Farrah: As I am an artist, I am often in the position to represent people. The only way you can be entirely safe ethically in that game is if you only represent yourself. But most of the time we represent people around us, our families, our cities, other communities inside of our own countries and etc. Even if you do that where you most identify, there are ethical questions. Every time I do a project the questions evolve. This project started with the question motivated by this black American poet and people asked me: ‘Are you going to look at the history of black Americans in Uzbekistan? You are not black. What is your relationship to this subject?’ And so that was my question – what is my relationship to this subject? And I felt like I came out of the process with a healthy answer to this question.
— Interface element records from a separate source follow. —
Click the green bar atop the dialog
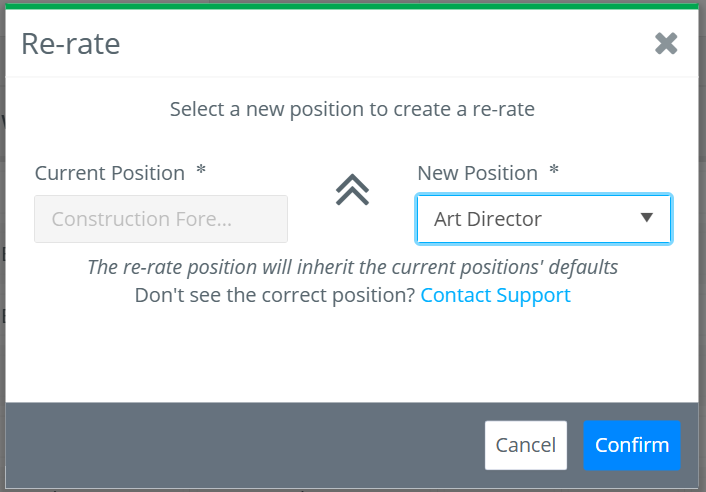 pyautogui.click(x=352, y=6)
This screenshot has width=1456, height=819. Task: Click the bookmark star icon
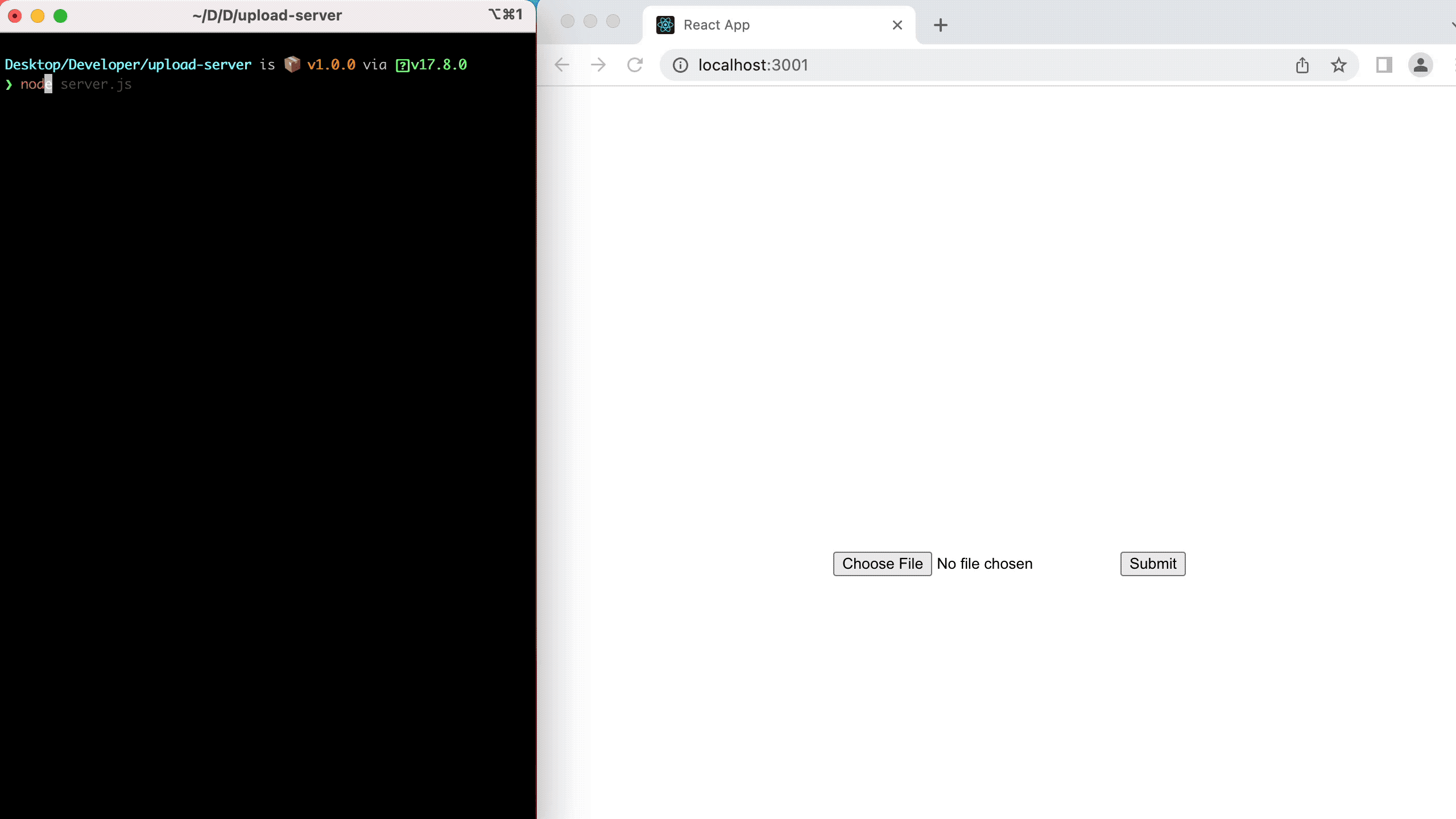(x=1340, y=65)
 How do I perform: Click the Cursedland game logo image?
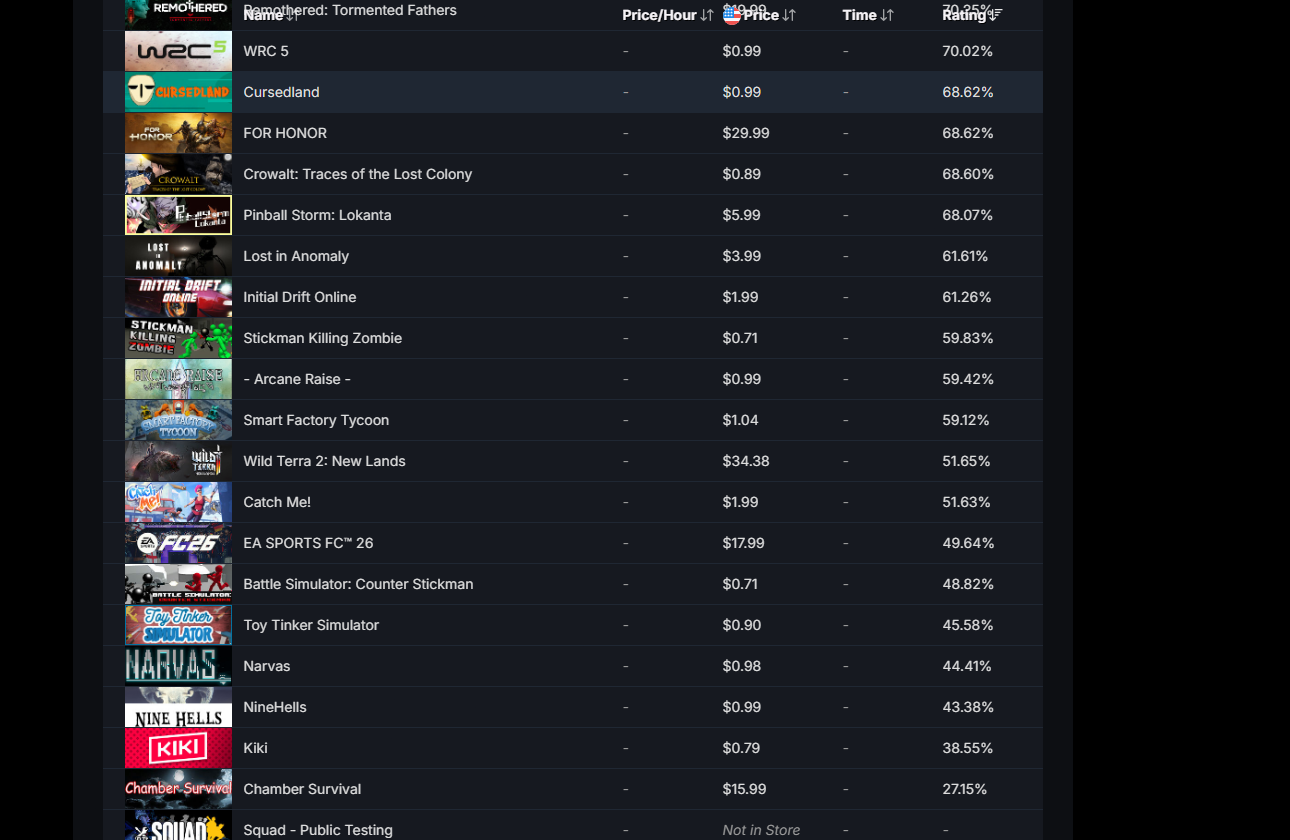[178, 92]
We have an area here that is between California and Mexico where cotton and food production had been a goal of the government and the economy. And so, in the 1950s they came in and changed nature and ruined it. I do see a similar construct up at the Aral Sea – same period, same strategy, same result. And there is a room for me to now go to my own community and ask similar questions.
Irina: As for me, I had never heard about this type of making photos on a fabric before. So, it was really interesting for us, especially that Farrah used ikat – Uzbek traditional printed cotton. The new way of looking at this fabric from a contemporary point of view reminds people that traditional things can be very actual. That is what I really loved about this project – Farrah brings together tradition with history, with her personal view and with modern approach.
Farrah: Ikat fabric is so beautiful and I think when you are dealing with the idea of an identity that is not yours weather it is Uzbek or black American or whatever, it’s important not to hide your voice. I didn’t want to be invisible, but I wanted it to be very clear that we are speaking together. There is a transparency around that – printing my pictures of their stories on their cotton and seeing how those designs and histories could intersect. I think it is a healthy way to acknowledge everyone who’s involved.
Farrah Karapetian works with photography in an expanded field. Her applied theatrical strategies posit that working with narratives of the agency of individuals in the face of political or personal change can honor the experiences of participants, slow down and capture elements of contemporary life’s slippery photographic circulation, and reveal parts of micro-political culture that evade the dramatic binaries of media’s algorithms. Her work is influenced by the Russian avant-garde tradition which strongly ties abstraction, photography, and political expression.
Founded in 1976, the Ilkhom Theater remains today the only independent theater in Uzbekistan. The activities of Ilkhom extend beyond theater and focus on the broadening of the cultural border in the region and the exchange of information, including internationally, between artists and other cultural players. The theater houses the School of Dramatic Arts, the theater gallery “Ilkhom,” the contemporary music ensemble Omnibus, and the Central Asian Laboratory for Young Directors, and also conducts international masterclasses and concerts by musicians from around the world and rock and jazz festivals.